== DOCUMENT EXCERPT ==
Stead, Christina (Vol. 5)
Stead, Christina 1902–
Miss Stead is an Australian novelist and short story writer now living in England. Her particular talent, according to one critic, is her ability to create "memorably menacing characters," and to fuse "the commonplace and the bizarre into a single, compelling poetic vision." Christina Stead is best known for The Man Who Loved Children, a novelistic masterpiece. (See also Contemporary Authors, Vols. 9-12, rev. ed.)
House of All Nations (first published in 1938 and deservedly re-issued now) … deals with men at their moneymaking, men for whom lust for food and women offers little more than a diversion of excess energies. The book centres on the Banque Mercure, a private merchant-bank in Paris in the early Thirties, directed by the elegant Jules Bertillon, whose financial manipulations and gigantic currency speculations give the book its main narrative thrust…. Essentially, it is a house of illusions, sustained against the onset of gun-fire; what Bertillon provides is the illusion of stability, grandeur, and his own infinite capacity for making money…. Miss Stead gives a shrewd account of a collapsing world, where the soundest financial advice is Bertillon's 'Bet on disaster'; an Australian herself, she worked in Paris for some years in a bank that ultimately sank; and we always have the sense of overhearing and watching from the inside. It has to be said, however, that this is not altogether a virtue in the book. Miss Stead understands the financial repercussions of England going off the gold standard rather better than the political implications of a sinking Europe; and even more sadly, she has fallen victim to her characters' own sense of invulnerability….
[This is] a series of extraordinary set pieces which are, in their own way, magnificent in a range of experience no English-born writer I can think of could, or would, attempt. And it must be added that the entire novel is written with such a pressure of event and diverse personality that even at its huge length it is never less than compulsively readable.
The Little Hotel is an altogether meaner book. The people who inhabit the small Swiss hotel in the late Forties, and indeed the proprietors themselves, are much less sharply delineated…. It may be that the proprietress hears a good deal; but we are given little insight into what she feels, or rather we are led into her curious lack of feeling (not necessarily Miss Stead's) by a bewildering blankness of tone…. This particular difficulty is intensified through her use of a first person narrative structure; though indeed this is not severely maintained. We do not only see through the narrator's eyes, or overhear what she hears. We are even allowed to enter the minds of other characters. This makes the blankness of the central mind all the more disquieting; especially set against a few memorable conversations, ringing true as a tape-recorder, reminding us of the casual cruelties of the age we live in.
Miss Stead has declared in an interview that she finds the English 'tepid'. It may be. In contrast, and in her seventies, Miss Stead seems to have become cold to the point of bleakness. Her reputation will surely rest on the work written 30 years ago (The Man Who Loved Children…); and The House of All Nations for all its flaws, marks out an extraordinary terrain of avarice with as much passion as other novelists have given to the violence of sexual love.
Elaine Feinstein, "Bleak Houses," in New Statesman (© 1974 The Statesman & Nation Publishing Co. Ltd.), June 14, 1974, p. 856.
===
== GIVEN ENTRIES ==
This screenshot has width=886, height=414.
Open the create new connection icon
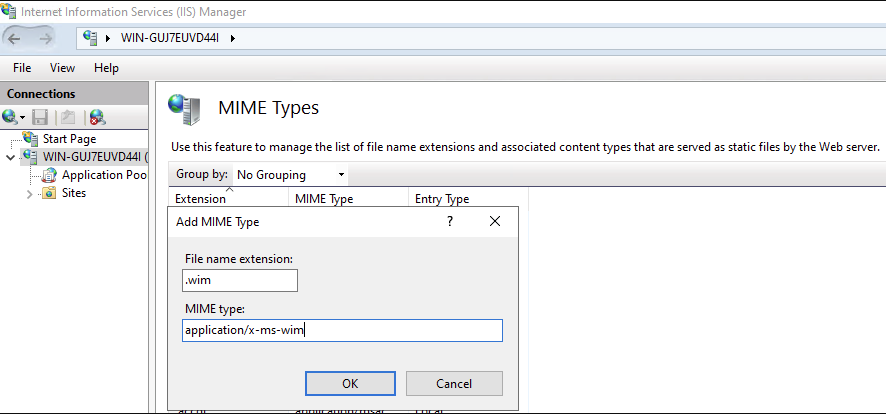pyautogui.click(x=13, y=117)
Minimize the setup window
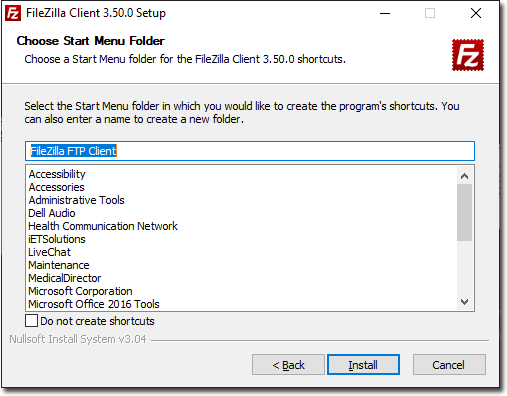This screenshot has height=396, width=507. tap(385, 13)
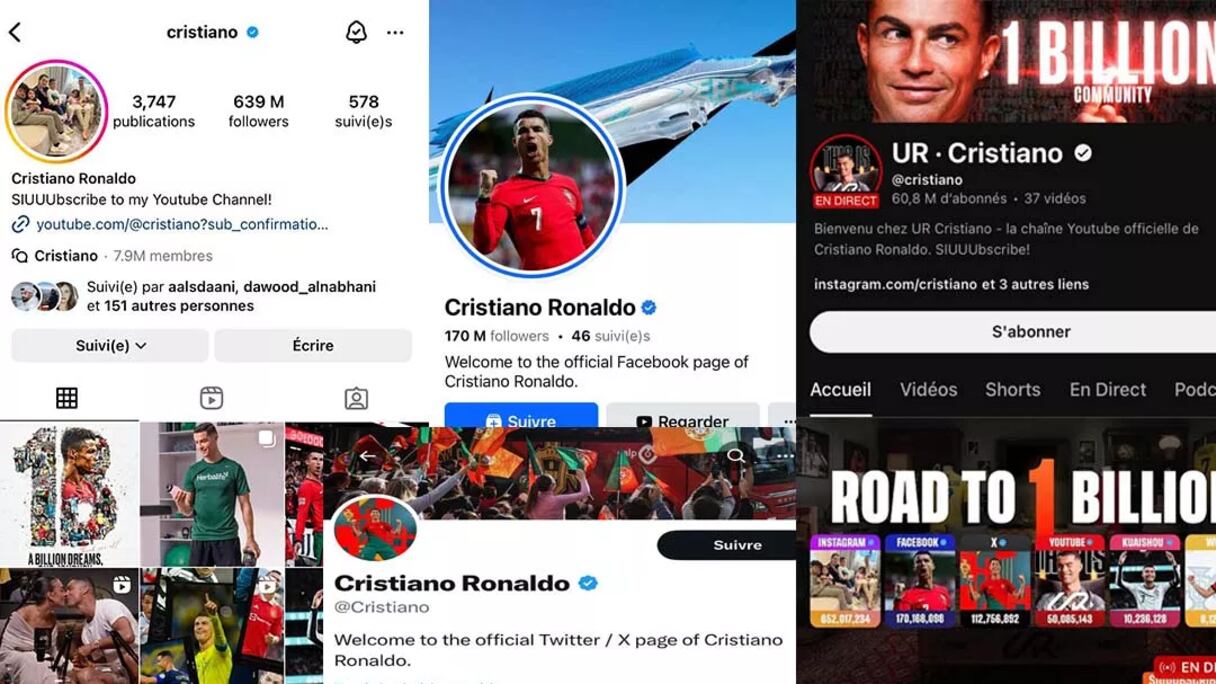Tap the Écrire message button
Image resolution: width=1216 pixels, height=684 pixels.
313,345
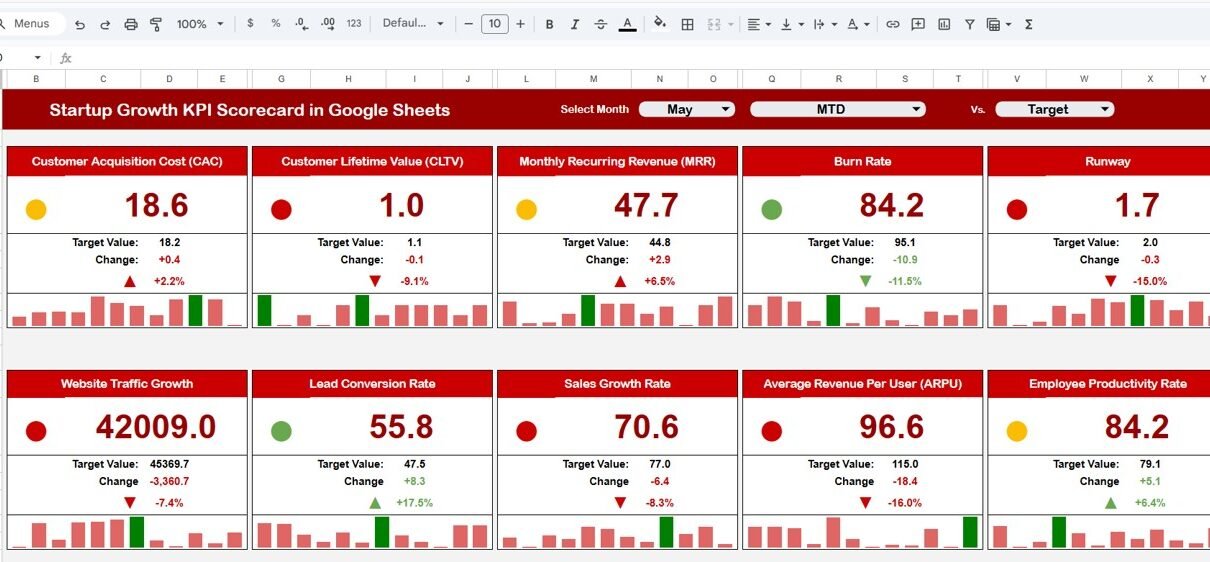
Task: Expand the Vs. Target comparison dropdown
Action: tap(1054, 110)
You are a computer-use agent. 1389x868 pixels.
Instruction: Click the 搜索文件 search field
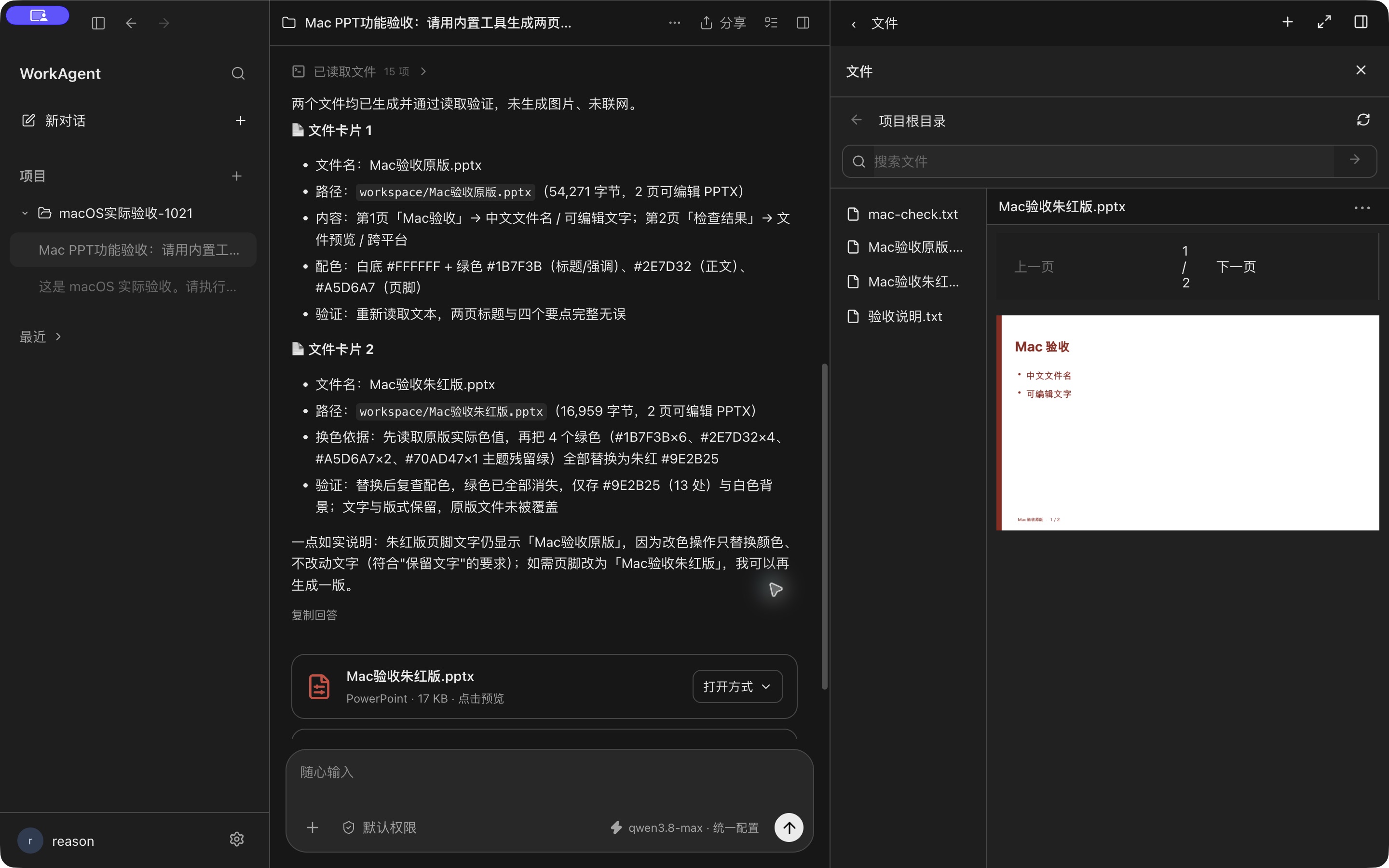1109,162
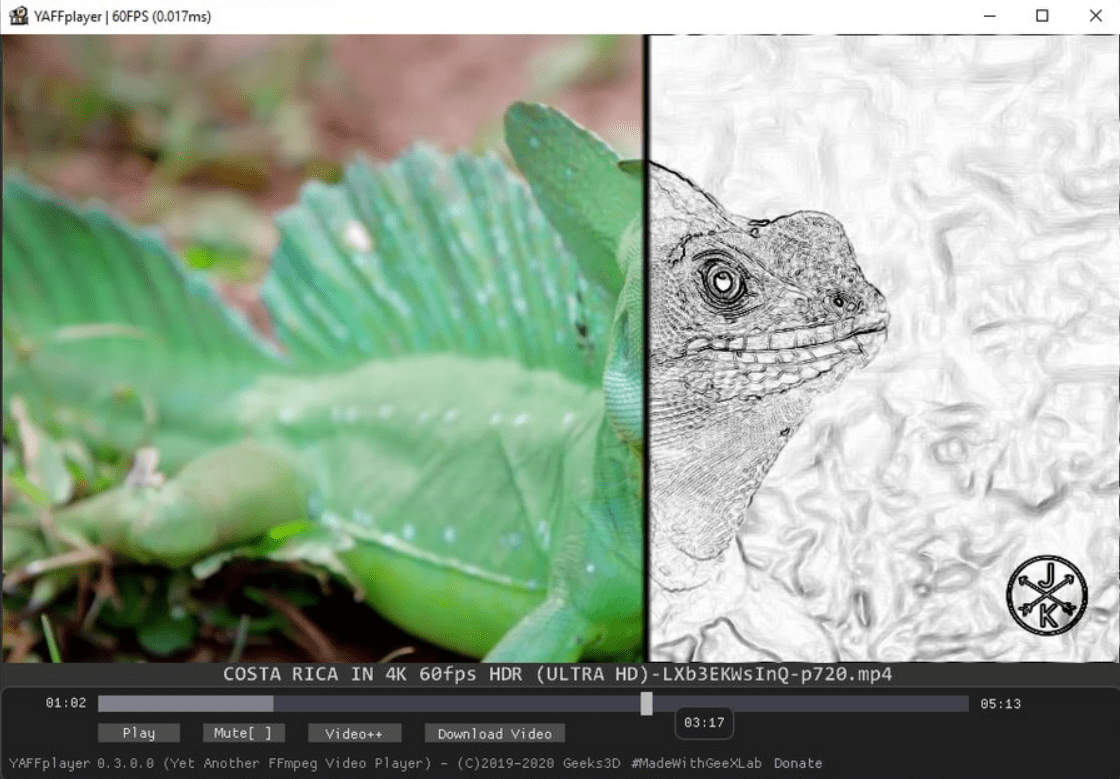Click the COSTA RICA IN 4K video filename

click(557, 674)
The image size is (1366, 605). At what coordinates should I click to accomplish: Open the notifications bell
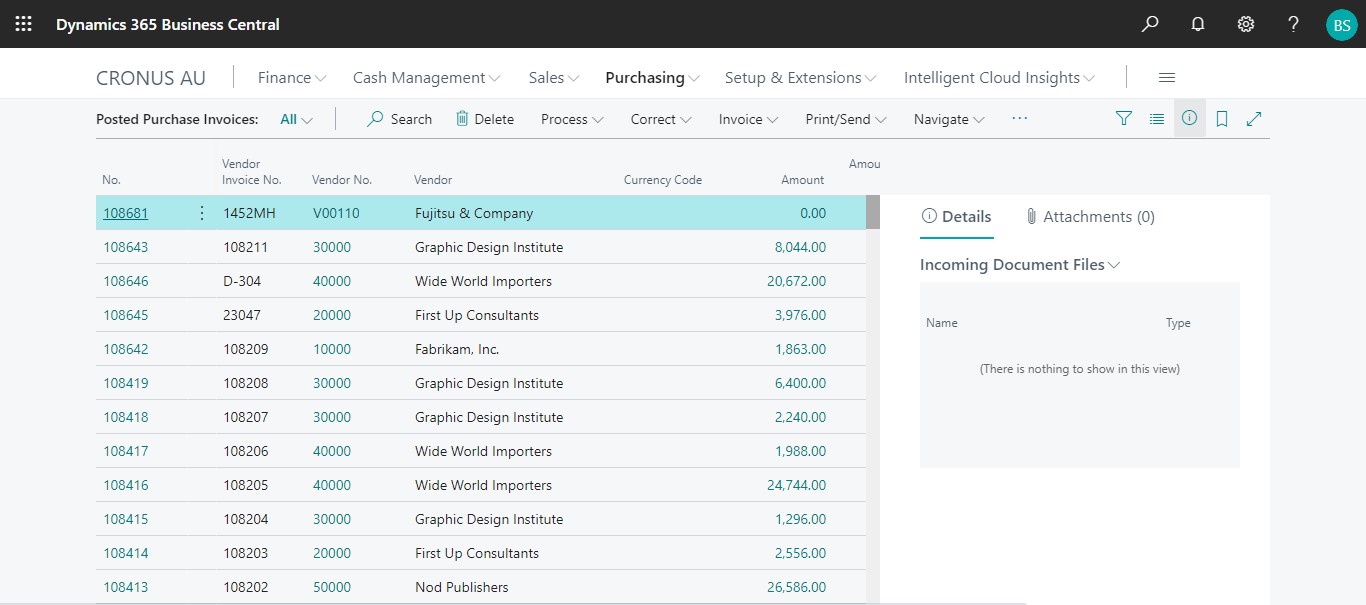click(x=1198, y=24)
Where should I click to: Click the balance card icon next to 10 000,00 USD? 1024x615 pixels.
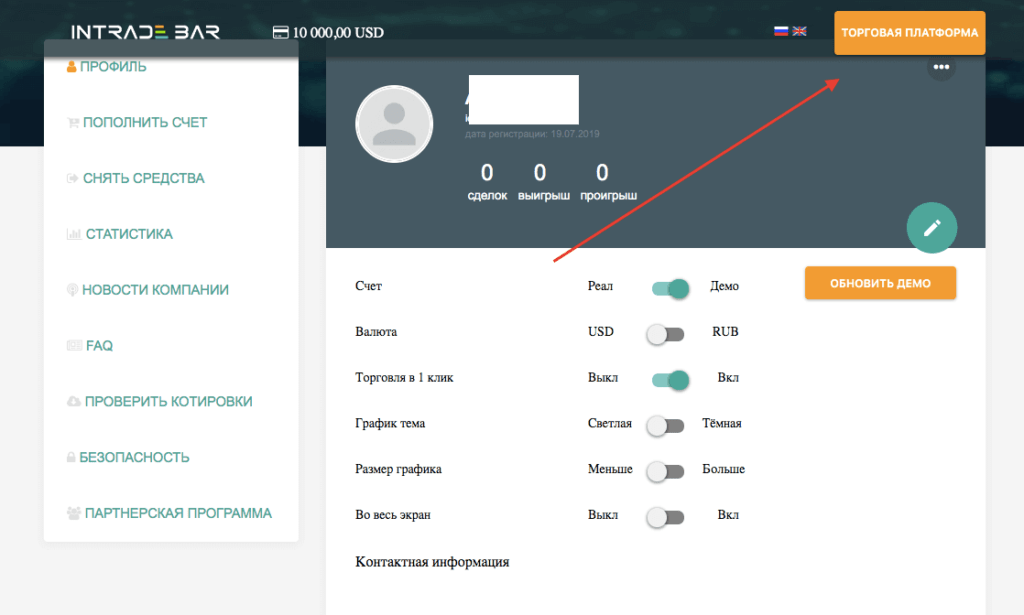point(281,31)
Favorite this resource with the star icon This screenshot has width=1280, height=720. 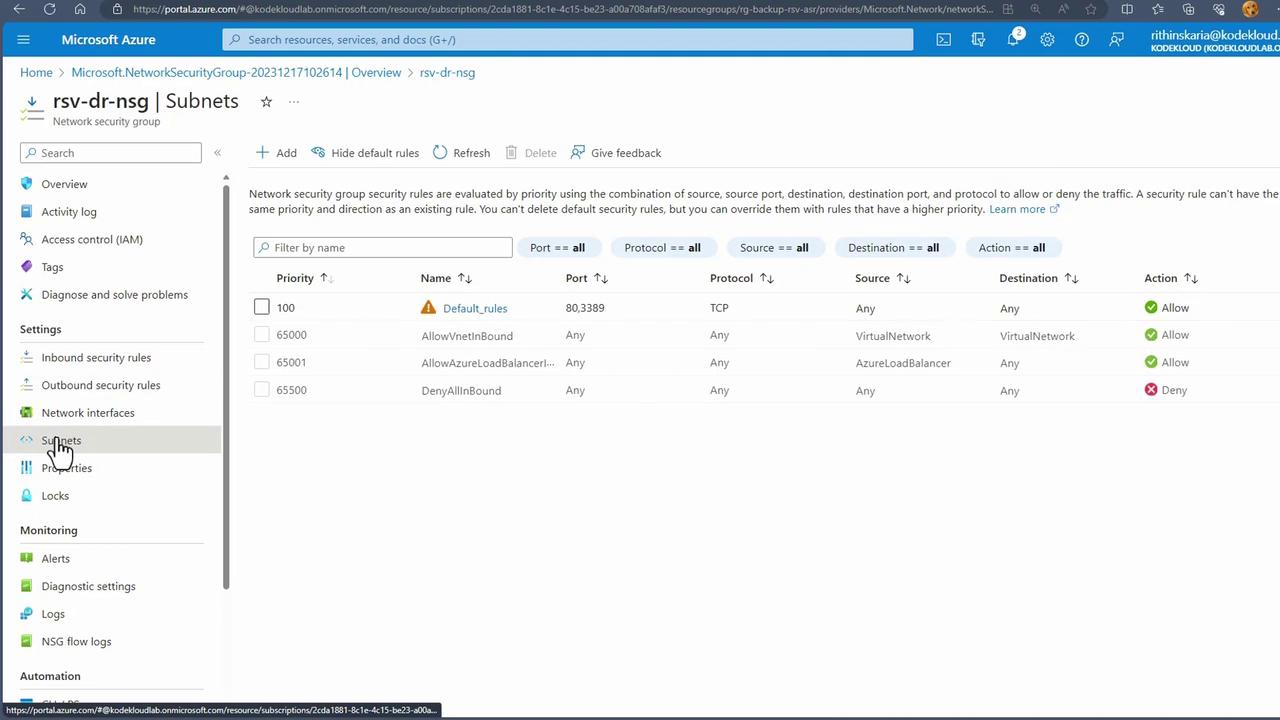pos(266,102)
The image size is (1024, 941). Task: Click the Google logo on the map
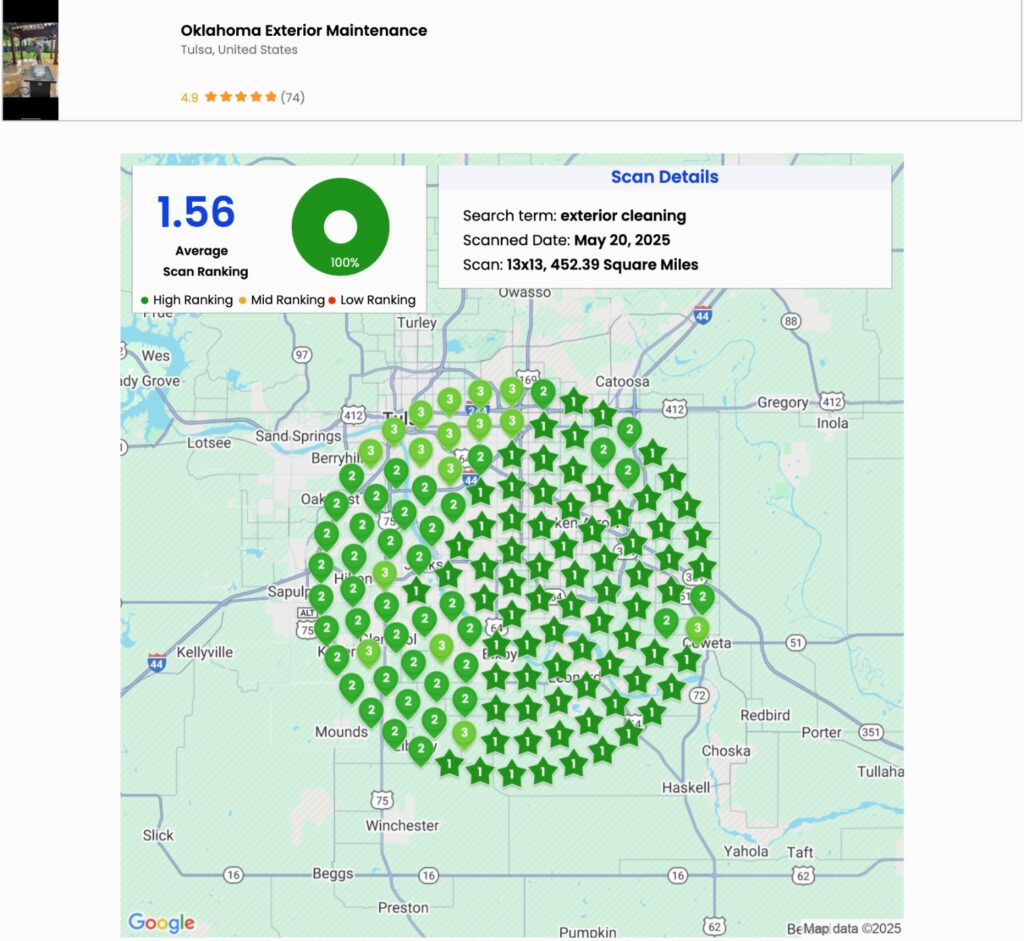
===
STATED EXERCISE
In the text about Christina Stead, repeat the passage starting with "Miss Stead has" and going on through "1974, p. 856.". None of the records has any bearing on what's asked here.

FINISHED ANSWER
Miss Stead has declared in an interview that she finds the English 'tepid'. It may be. In contrast, and in her seventies, Miss Stead seems to have become cold to the point of bleakness. Her reputation will surely rest on the work written 30 years ago (The Man Who Loved Children…); and The House of All Nations for all its flaws, marks out an extraordinary terrain of avarice with as much passion as other novelists have given to the violence of sexual love.
Elaine Feinstein, "Bleak Houses," in New Statesman (© 1974 The Statesman & Nation Publishing Co. Ltd.), June 14, 1974, p. 856.